## Extracted data
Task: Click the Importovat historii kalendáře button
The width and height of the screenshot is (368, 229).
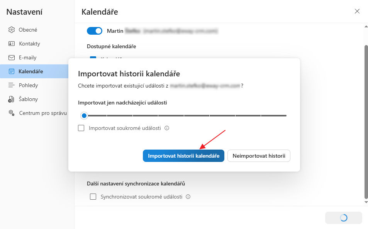Action: pos(183,156)
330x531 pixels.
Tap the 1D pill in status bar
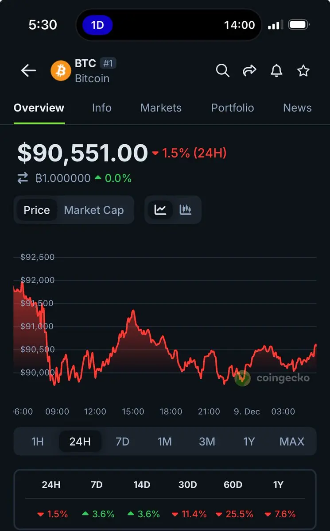pos(97,25)
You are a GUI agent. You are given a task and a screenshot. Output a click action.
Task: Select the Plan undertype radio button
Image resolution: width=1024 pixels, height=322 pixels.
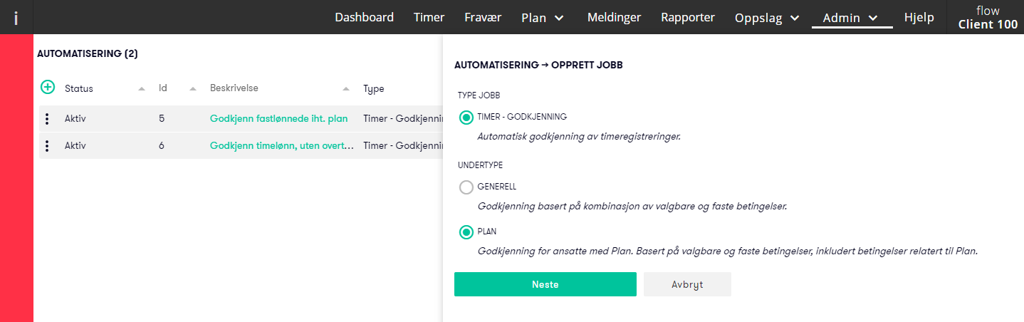466,232
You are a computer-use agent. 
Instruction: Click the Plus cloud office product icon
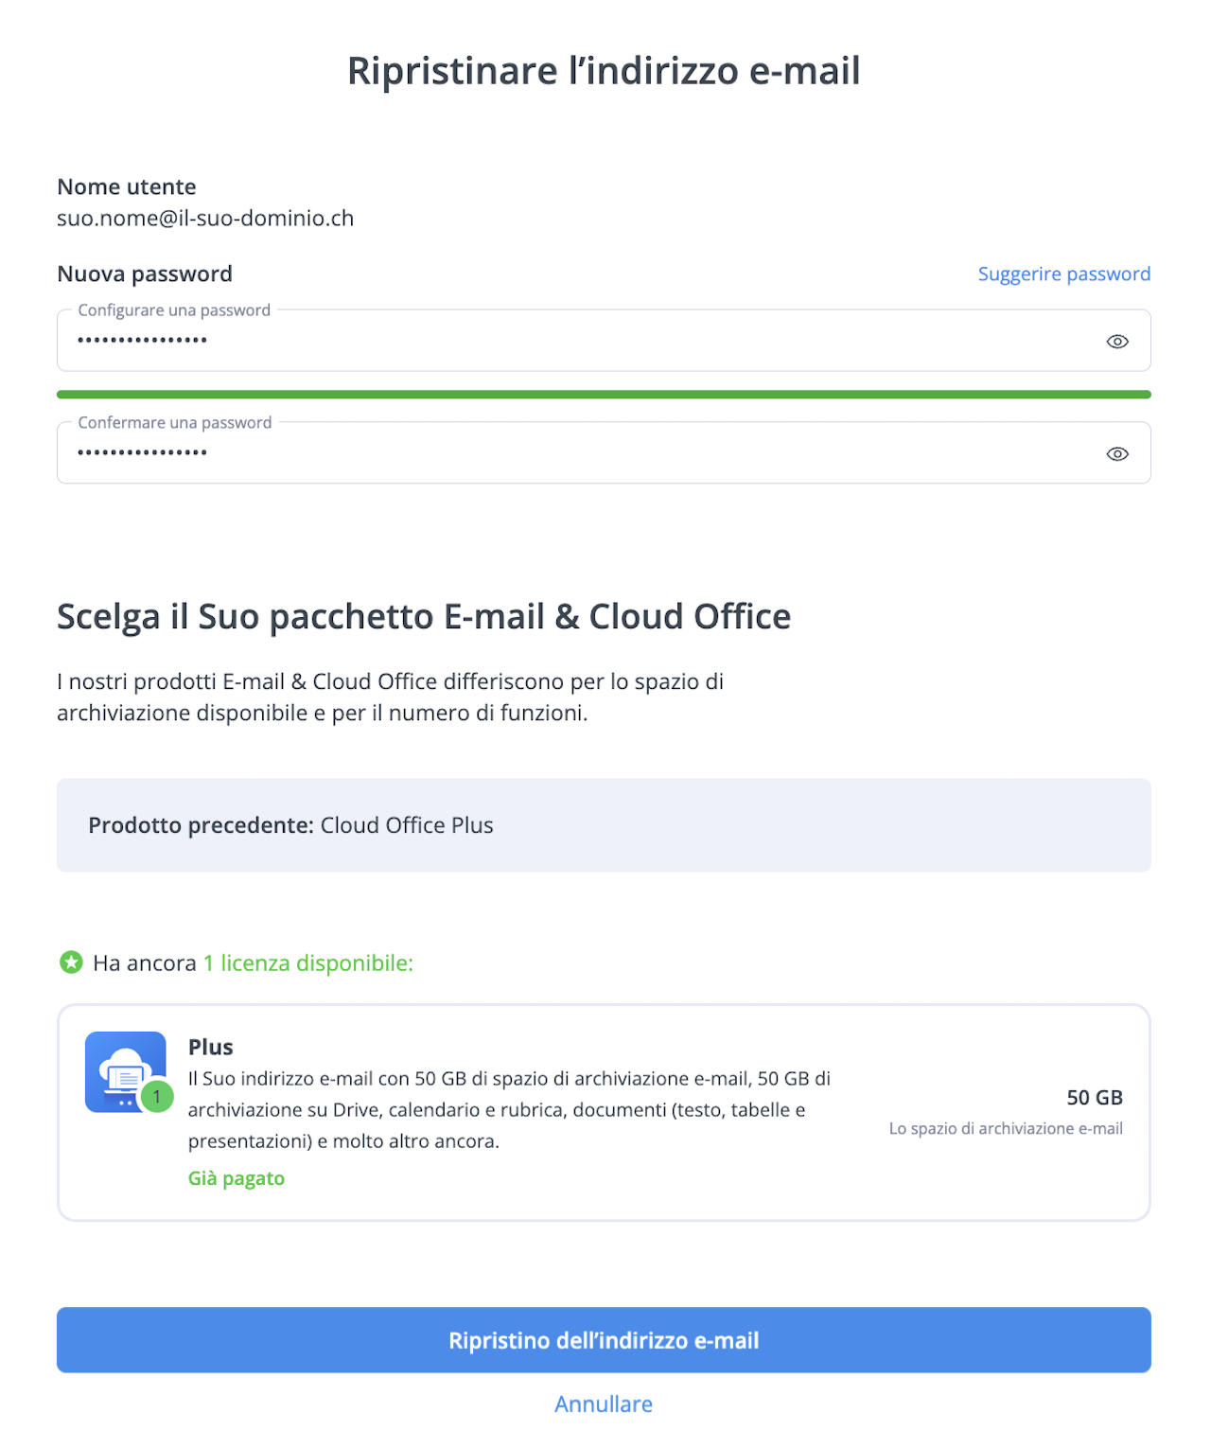[126, 1071]
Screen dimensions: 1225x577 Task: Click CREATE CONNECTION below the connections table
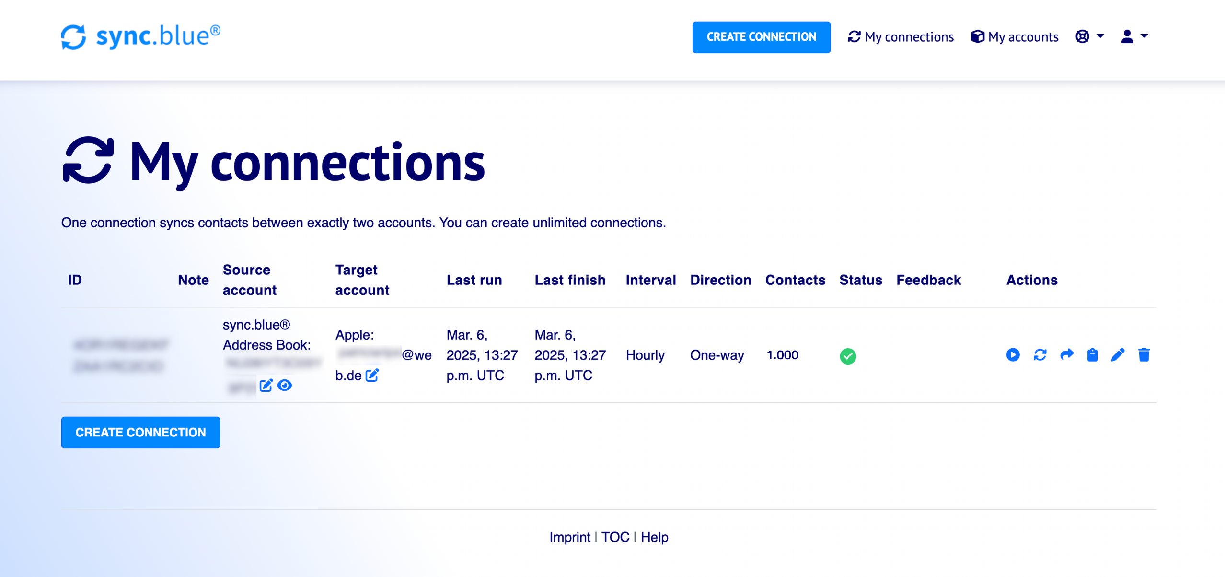[x=140, y=432]
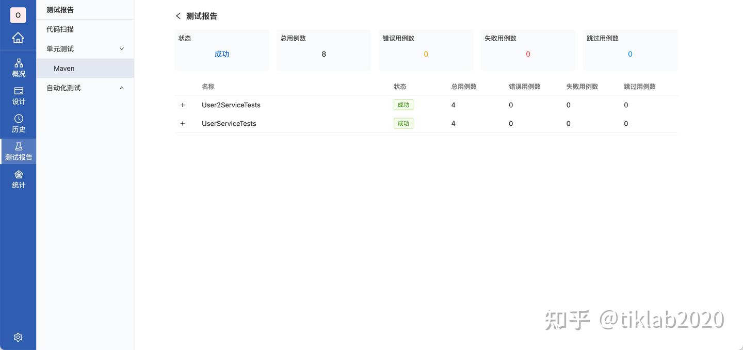Click the O avatar at top left
The image size is (743, 350).
coord(18,15)
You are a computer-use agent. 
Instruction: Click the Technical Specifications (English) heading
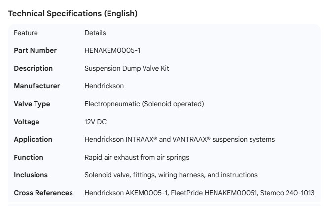tap(73, 14)
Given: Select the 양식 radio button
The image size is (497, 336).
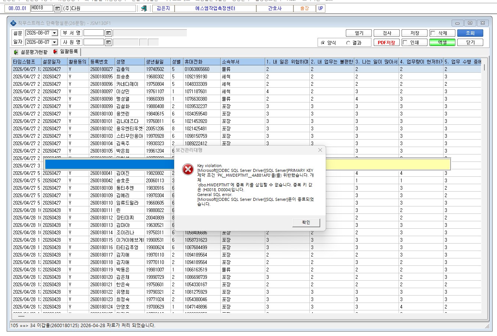Looking at the screenshot, I should coord(323,43).
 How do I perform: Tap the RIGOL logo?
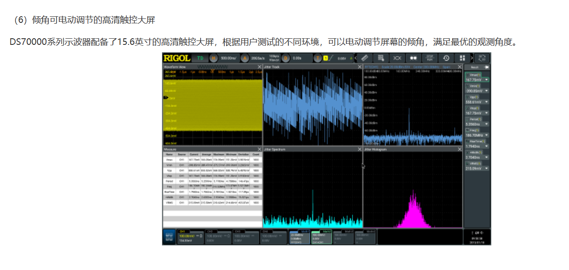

## Set problem
Turn all the records above into a numbered list with one line per entry. Skip any blank lines and leave out the pictures.

## Solution for this problem
1. Task: Click the Importovat historii kalendáře button
2. The width and height of the screenshot is (368, 229).
3. Action: pos(183,156)
4. 330x531 pixels.
5. Tap the 1D pill in status bar
6. pos(97,25)
7. You are a GUI agent. You are given a task and a screenshot. Output a click action.
8. Task: Select the Plan undertype radio button
9. Image resolution: width=1024 pixels, height=322 pixels.
10. 466,232
11. You are a computer-use agent. 
12. Instruction: Click the Plus cloud office product icon
13. [126, 1071]
14. Screen dimensions: 1225x577 Task: Click CREATE CONNECTION below the connections table
15. [x=140, y=432]
16. Click the O avatar at top left
17. The image size is (743, 350).
18. coord(18,15)
19. You are a computer-use agent. 
20. Instruction: Click the Technical Specifications (English) heading
21. tap(73, 14)
22. Given: Select the 양식 radio button
23. The image size is (497, 336).
24. Looking at the screenshot, I should coord(323,43).
25.  How do I perform: Tap the RIGOL logo?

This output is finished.